A uniform steel beam of mass m1= 300.0 kg is held up by a steel cable that is connected to the beam a distance L= 5.0 m from the wall, at an angle θ= 40.0∘ as shown in the sketch. The beam is bolted to the wall with an unknown force F⃗ exerted by the wall on the beam. An object of mass m2= 50.0 kg resting on top of the beam, is placed a distance d= 4.0 m from the wall. For simplicity, assume the steel cable to be massless. Use g=9.8 m⋅s−2 for the gravitational acceleration.
(a) Find the tension (in Newton) in the cable. Start by drawing a free-body diagram for the beam, then find equations for static equilibrium for the beam (this will involve force equations and torque relations).
T=
(b) Find the horizontal and vertical components of the force (in Newton) that the wall exerts on the beam.
Fx=
Fy=
T=2903.27
Thanx.. Can you also give out the rest?
To find the tension in the cable, we can start by drawing a free-body diagram for the beam and analyzing the forces acting on it.
Let's consider the forces individually:
1. The weight of the beam (m1 * g) acts vertically downward.
2. The weight of the object on top of the beam (m2 * g) also acts vertically downward.
3. The tension in the cable acts at an angle θ with respect to the horizontal axis.
4. The force exerted by the wall (F) acts horizontally.
Now, let's analyze the forces in equilibrium along the horizontal axis (x-axis):
1. The horizontal component of the tension in the cable (T * cos(θ)) acts to the right.
2. The force exerted by the wall (F) acts to the left.
Since the beam is in static equilibrium, the sum of these forces along the x-axis must be zero:
T * cos(θ) - F = 0 -----(1)
Next, let's analyze the forces in equilibrium along the vertical axis (y-axis):
1. The vertical component of the tension in the cable (T * sin(θ)) acts upward.
2. The weight of the beam (m1 * g) acts downward.
3. The weight of the object on top of the beam (m2 * g) also acts downward.
Again, since the beam is in static equilibrium, the sum of these forces along the y-axis must be zero:
T * sin(θ) - m1 * g - m2 * g = 0 -----(2)
Now, we can solve these two equations to find the tension in the cable (T) and the horizontal force exerted by the wall (F).

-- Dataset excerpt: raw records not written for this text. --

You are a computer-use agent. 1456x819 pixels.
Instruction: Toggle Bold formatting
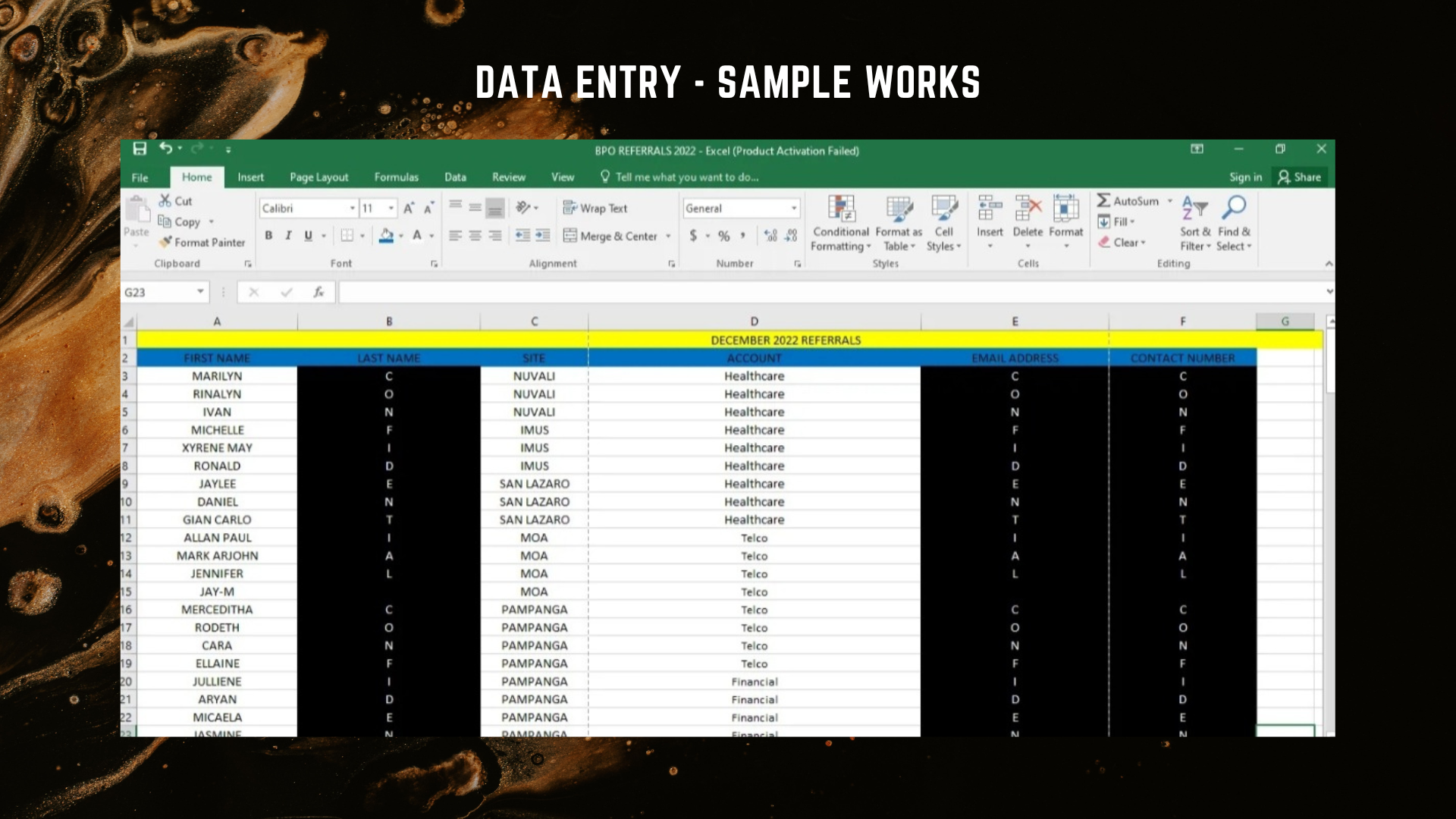coord(268,236)
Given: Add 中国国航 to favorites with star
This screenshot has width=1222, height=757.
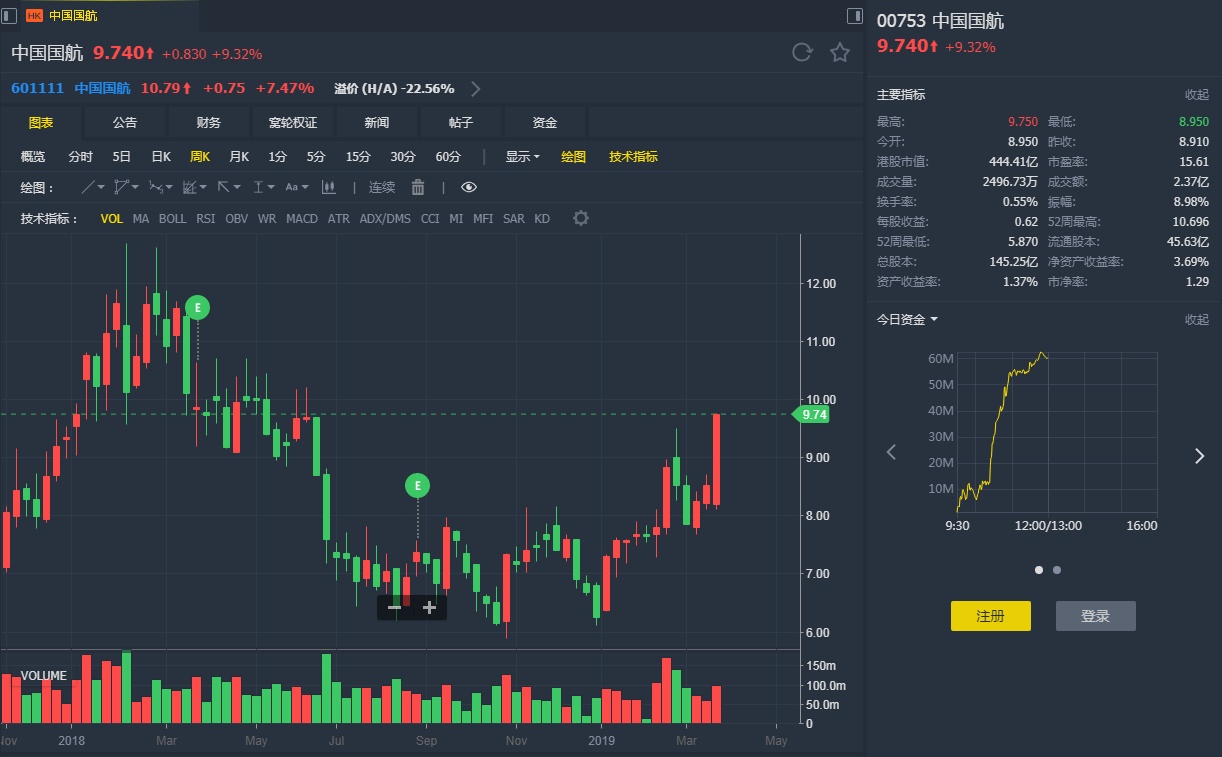Looking at the screenshot, I should point(840,53).
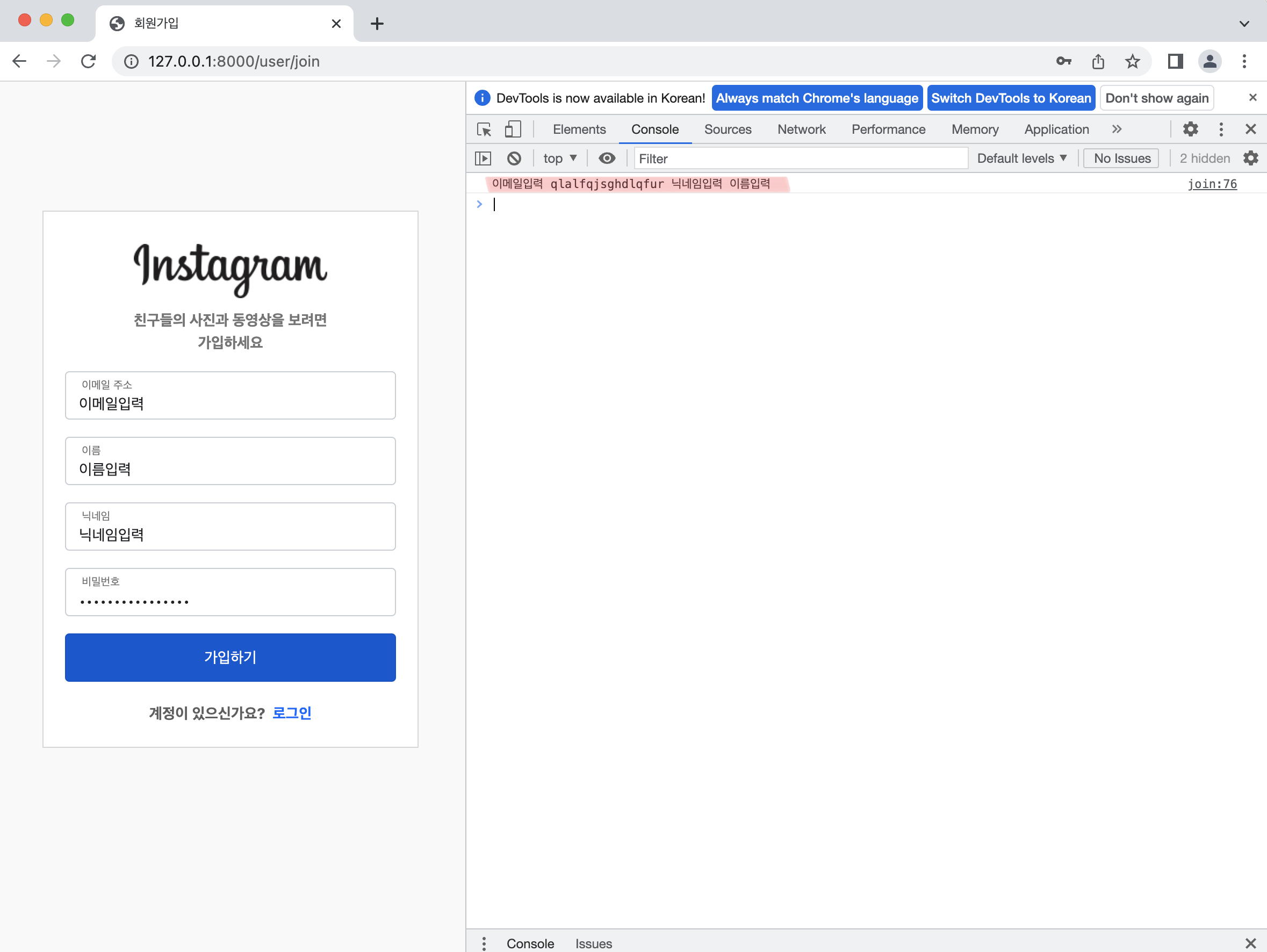Open console settings gear near hidden count
Screen dimensions: 1267x952
pos(1250,158)
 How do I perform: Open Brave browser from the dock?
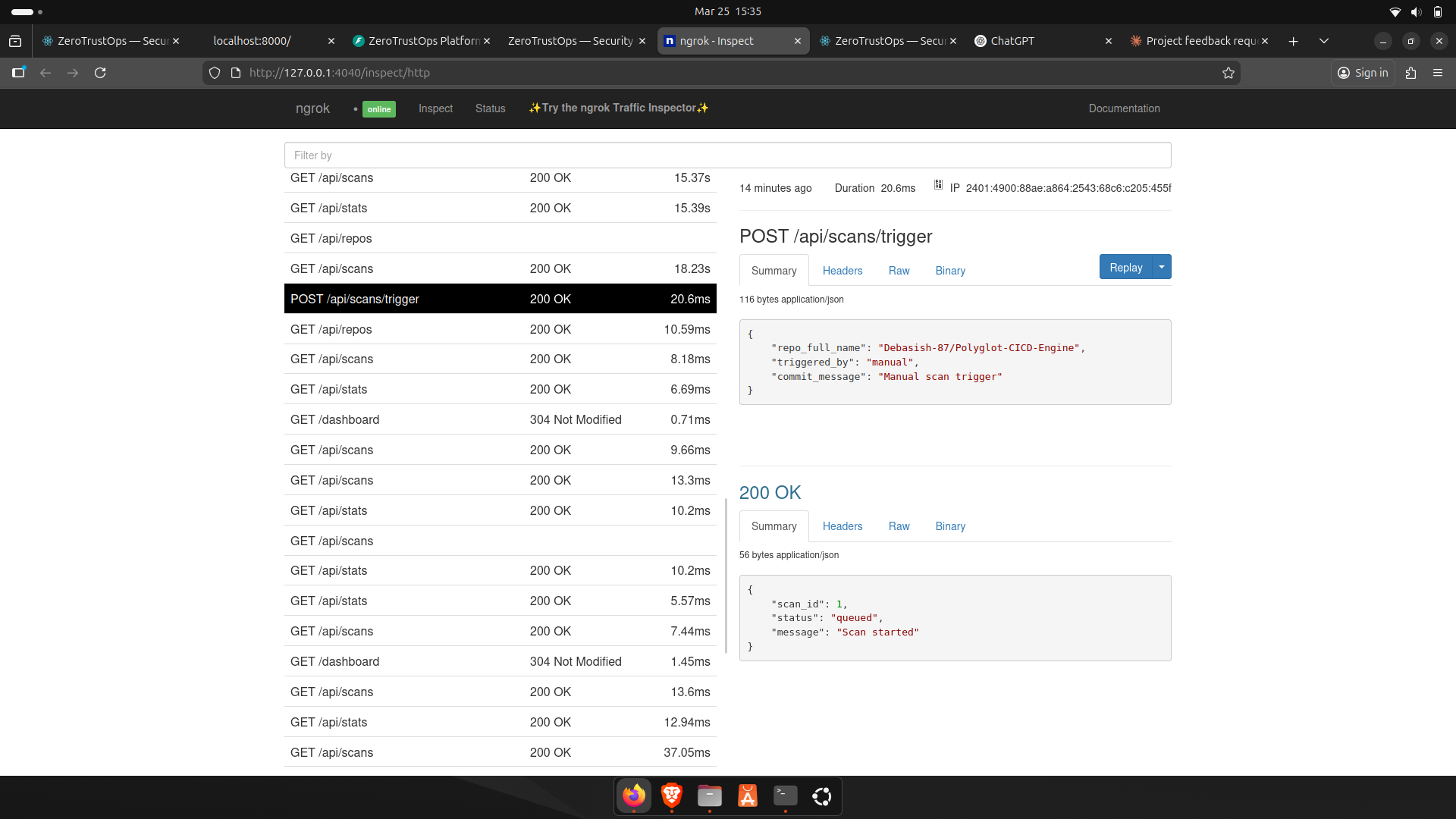[671, 795]
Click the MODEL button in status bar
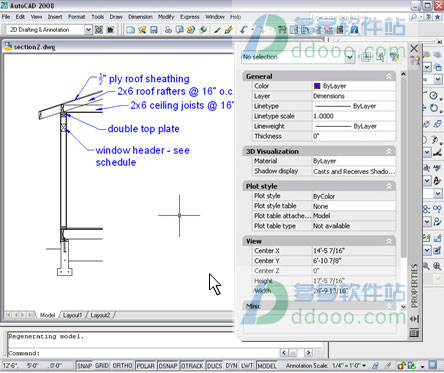This screenshot has width=444, height=373. click(x=267, y=366)
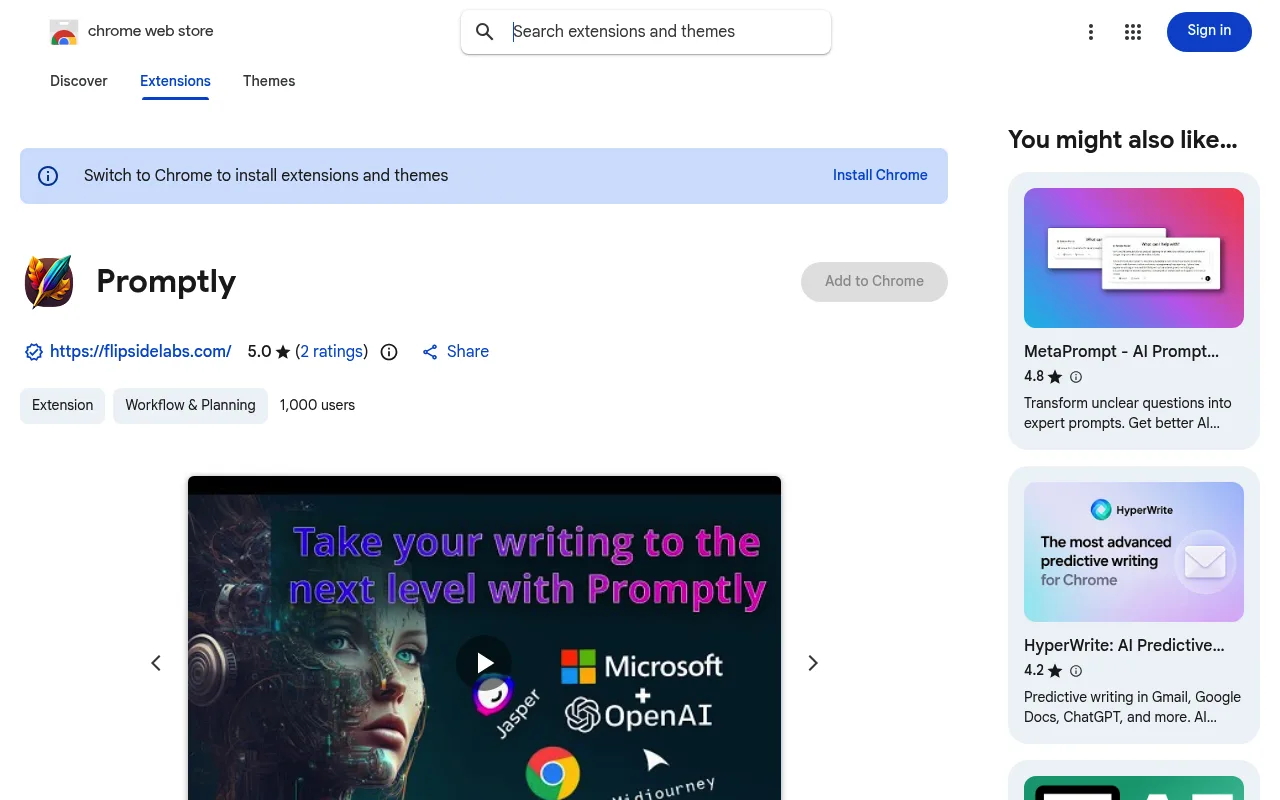Click the info icon in the Chrome banner

[48, 176]
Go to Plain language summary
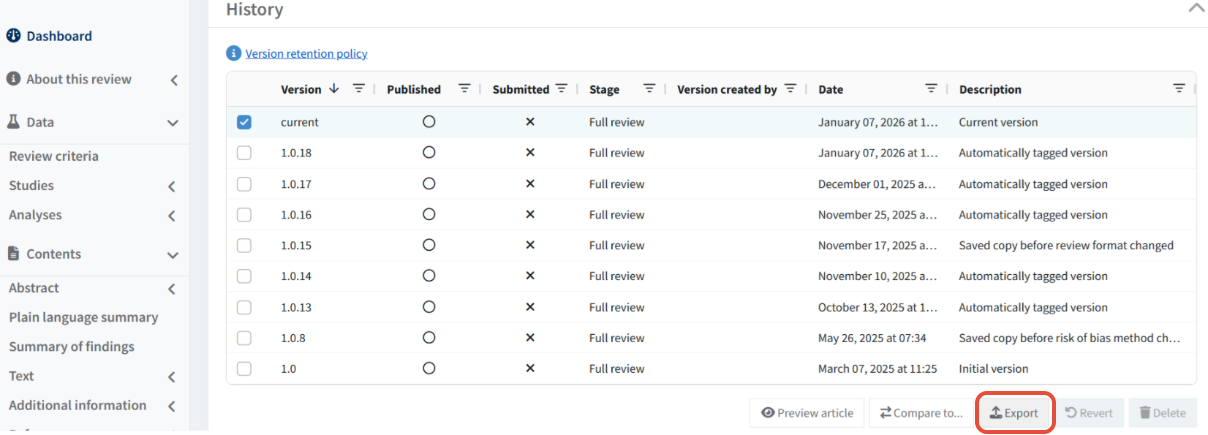 click(84, 317)
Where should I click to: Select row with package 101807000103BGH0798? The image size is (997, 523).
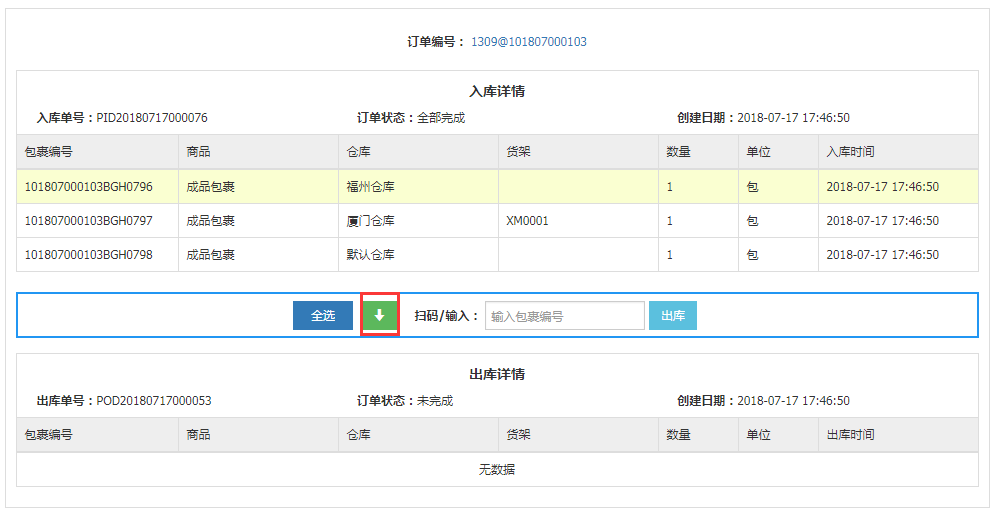pos(89,255)
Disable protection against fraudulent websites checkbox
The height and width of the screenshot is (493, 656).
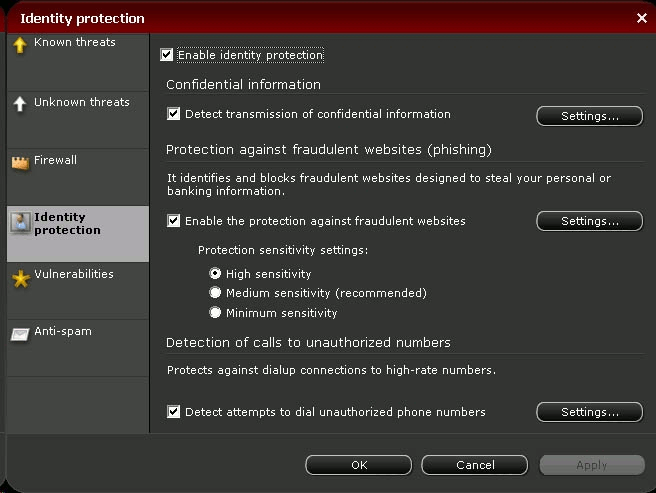pyautogui.click(x=173, y=221)

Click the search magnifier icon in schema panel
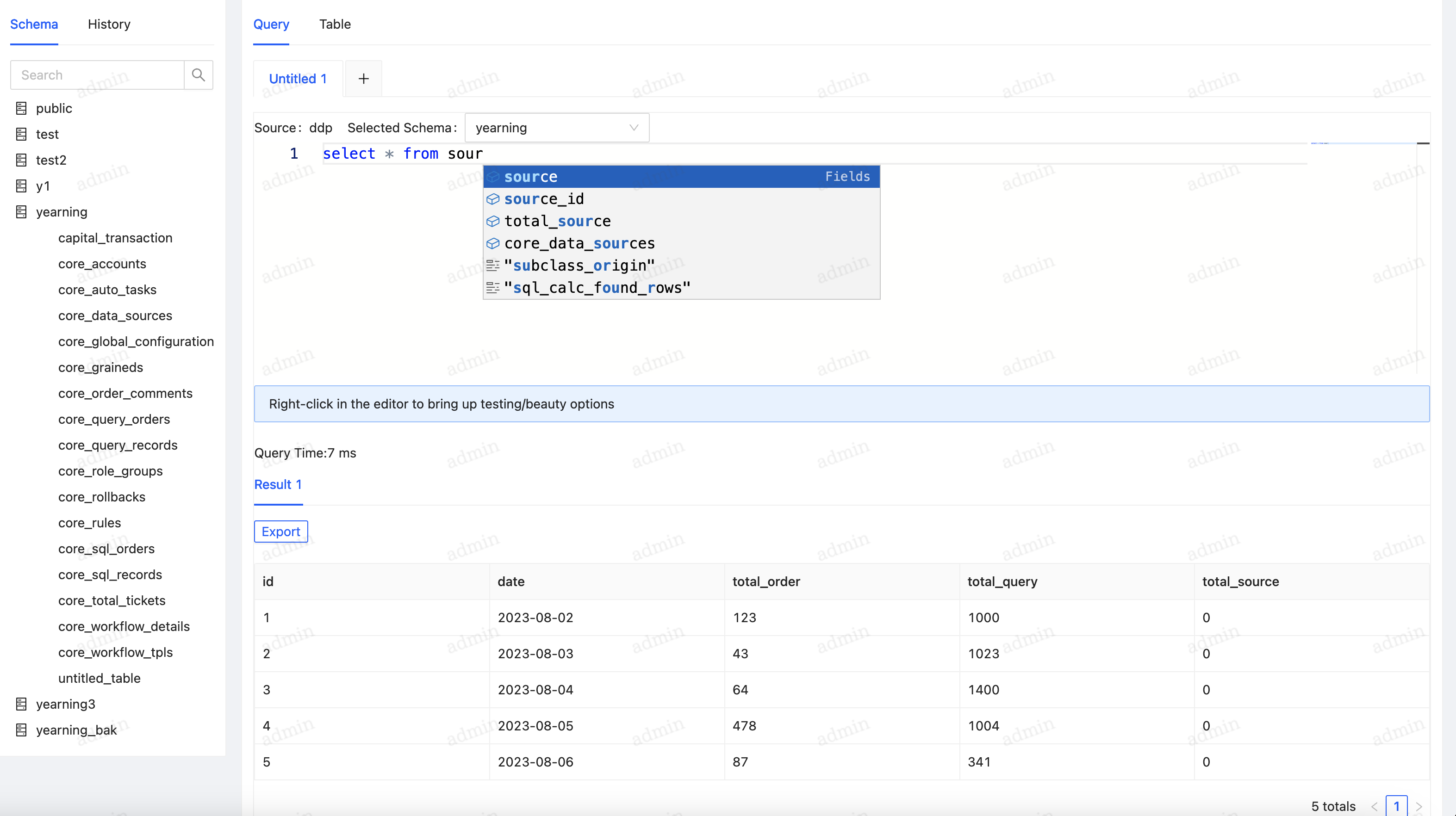[x=199, y=74]
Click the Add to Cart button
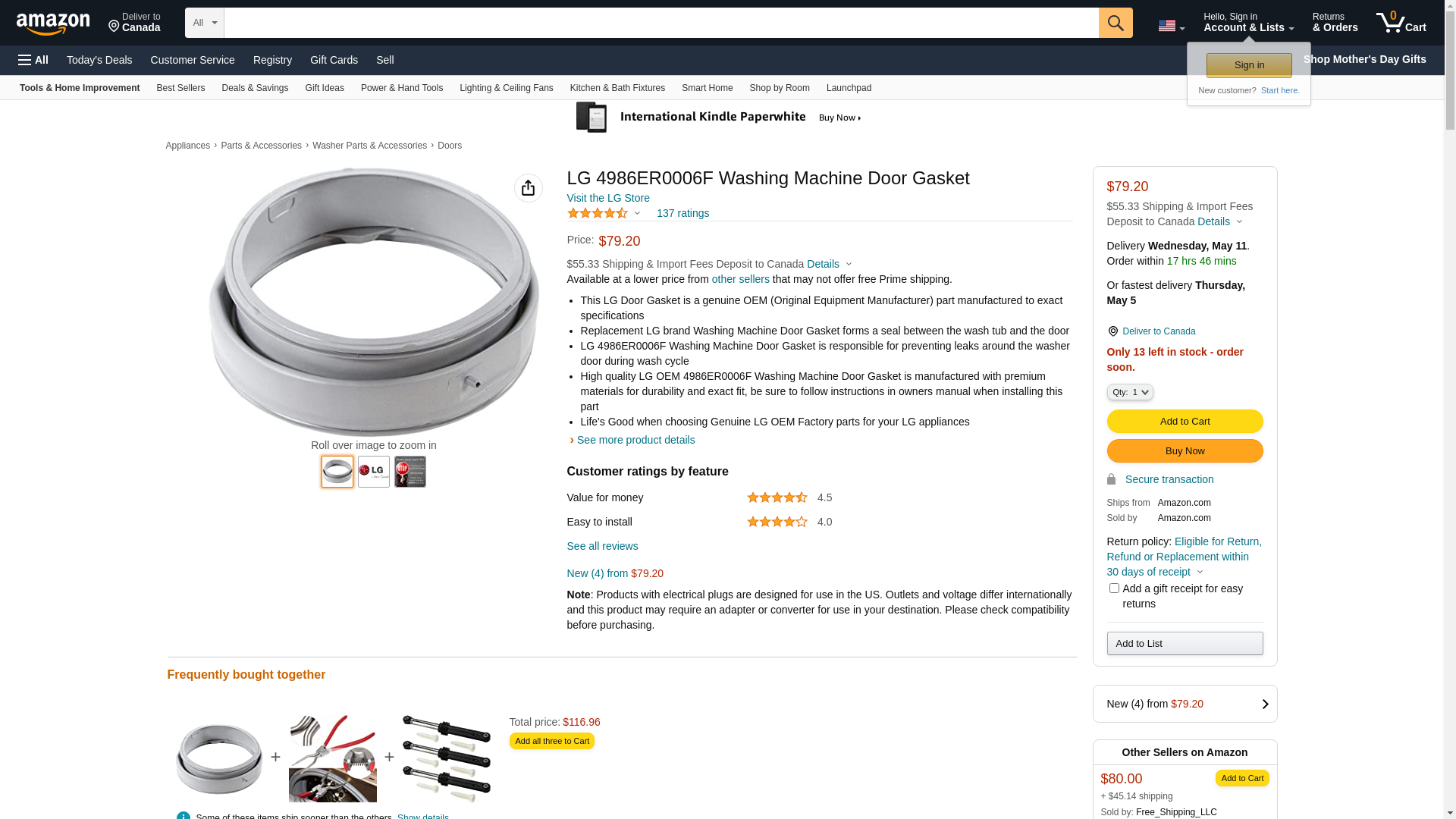Viewport: 1456px width, 819px height. coord(1185,422)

(a) To find T, plug equation (1) into equation (2):
T * sin(θ) - m1 * g - m2 * g = T * cos(θ)
Rearranging the equation:
T * (sin(θ) - cos(θ)) = m1 * g + m2 * g
Dividing both sides by (sin(θ) - cos(θ)):
T = (m1 * g + m2 * g) / (sin(θ) - cos(θ))
Substitute the given values: m1 = 300.0 kg, m2 = 50.0 kg, g = 9.8 m⋅s^(-2), and θ = 40.0° into the equation to calculate T.
(b) To find the horizontal component of the force exerted by the wall (Fx), substitute the tension value (T) from part (a) into equation (1):
T * cos(θ) - Fx = 0
Simplifying the equation:
Fx = T * cos(θ)
Substitute the given values: T = (calculated value from part (a)), and θ = 40.0° into the equation to calculate Fx.
(c) To find the vertical component of the force exerted by the wall (Fy), substitute the tension value (T) from part (a) into equation (2):
T * sin(θ) - m1 * g - m2 * g = 0
Simplifying the equation:
Fy = m1 * g + m2 * g - T * sin(θ)
Substitute the given values: m1 = 300.0 kg, m2 = 50.0 kg, g = 9.8 m⋅s^(-2), and θ = 40.0° into the equation to calculate Fy.